I don't much care for venting on a public forum, but ya know...today was just one of them days! :p
Saying "I can't wait to get the hell out of here" is an understatment when it comes to my job, and hell, where I live. Now, don't get me wrong, I love the people I work with and I have some of the best students you could ask for. But, yeah, the rest you can have it. I'm done!
Today is Oct. 29, we are almost 3 months into the school year and already 5 female teachers have had physical altercations with students. I couldn't be in the classroom. There's no way in hell you're getting me the classroom. I much rather prefer my nice, safe library. This is the first of my 5 years at this school when things have been this bad for teachers. And I'm sorry, if one of these kids puts their hands on me, the only thing you're going to hear is "911, what's your emergency?". I hate to say it, but most of us aren't feeling very safe.
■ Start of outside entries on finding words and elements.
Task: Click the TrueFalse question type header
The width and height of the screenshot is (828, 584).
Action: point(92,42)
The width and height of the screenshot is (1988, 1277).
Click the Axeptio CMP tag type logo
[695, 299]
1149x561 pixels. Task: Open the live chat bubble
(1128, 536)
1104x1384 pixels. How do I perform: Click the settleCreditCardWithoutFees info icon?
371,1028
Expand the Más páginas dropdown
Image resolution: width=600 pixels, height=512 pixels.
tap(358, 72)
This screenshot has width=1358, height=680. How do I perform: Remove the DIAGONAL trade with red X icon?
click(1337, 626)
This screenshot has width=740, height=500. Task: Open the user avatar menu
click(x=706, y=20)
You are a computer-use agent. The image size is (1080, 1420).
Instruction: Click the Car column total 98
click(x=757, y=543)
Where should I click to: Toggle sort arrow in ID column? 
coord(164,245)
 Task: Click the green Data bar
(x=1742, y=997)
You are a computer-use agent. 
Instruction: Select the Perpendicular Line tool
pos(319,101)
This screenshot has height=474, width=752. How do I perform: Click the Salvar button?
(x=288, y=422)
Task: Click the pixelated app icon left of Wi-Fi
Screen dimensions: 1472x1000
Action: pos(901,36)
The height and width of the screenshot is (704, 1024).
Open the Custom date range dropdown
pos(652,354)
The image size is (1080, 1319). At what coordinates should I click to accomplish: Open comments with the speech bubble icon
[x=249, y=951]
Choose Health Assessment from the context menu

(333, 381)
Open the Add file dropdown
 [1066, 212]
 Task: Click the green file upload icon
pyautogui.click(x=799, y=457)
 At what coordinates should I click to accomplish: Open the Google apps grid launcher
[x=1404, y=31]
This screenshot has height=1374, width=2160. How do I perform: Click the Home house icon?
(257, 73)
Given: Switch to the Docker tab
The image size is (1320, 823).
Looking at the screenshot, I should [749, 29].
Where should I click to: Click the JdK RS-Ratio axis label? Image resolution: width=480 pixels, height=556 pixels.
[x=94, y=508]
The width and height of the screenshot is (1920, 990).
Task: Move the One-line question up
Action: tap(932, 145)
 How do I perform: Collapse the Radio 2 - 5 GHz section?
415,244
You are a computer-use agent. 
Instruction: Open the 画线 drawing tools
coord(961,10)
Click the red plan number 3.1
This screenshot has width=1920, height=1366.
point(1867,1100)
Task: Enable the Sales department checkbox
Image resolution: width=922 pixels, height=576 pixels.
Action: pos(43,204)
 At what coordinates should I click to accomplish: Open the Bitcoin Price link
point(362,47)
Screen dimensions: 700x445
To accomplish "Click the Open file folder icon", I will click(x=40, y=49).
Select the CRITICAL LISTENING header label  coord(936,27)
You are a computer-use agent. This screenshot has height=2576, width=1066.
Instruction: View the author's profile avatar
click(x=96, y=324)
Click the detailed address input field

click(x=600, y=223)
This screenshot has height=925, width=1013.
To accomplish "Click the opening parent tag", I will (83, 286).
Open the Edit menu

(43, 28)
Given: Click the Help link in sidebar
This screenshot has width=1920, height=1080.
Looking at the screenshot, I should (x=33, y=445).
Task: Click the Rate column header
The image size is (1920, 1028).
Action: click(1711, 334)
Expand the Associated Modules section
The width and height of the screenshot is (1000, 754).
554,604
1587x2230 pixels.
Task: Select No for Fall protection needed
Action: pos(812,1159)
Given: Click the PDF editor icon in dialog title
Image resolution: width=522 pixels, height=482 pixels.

A lot of our kids have issues that need to be sorted out and I feel like we're not given enough information to properly handle the short-fused students. And I feel like we don't really have anyone there looking out for us.
On top of all that, I can't take my working conditions much longer. I hate saying this, but I just can't. I'm not a quitter. I won't quit. I also won't go into detail on a public forum bad-mouthing anyone, but those who know what I have to deal with, understand what I mean. All that, plus textbooks right now is a bit much for my shoulders. To hell with Thanksgiving/Christmas breaks, I'm ready for May!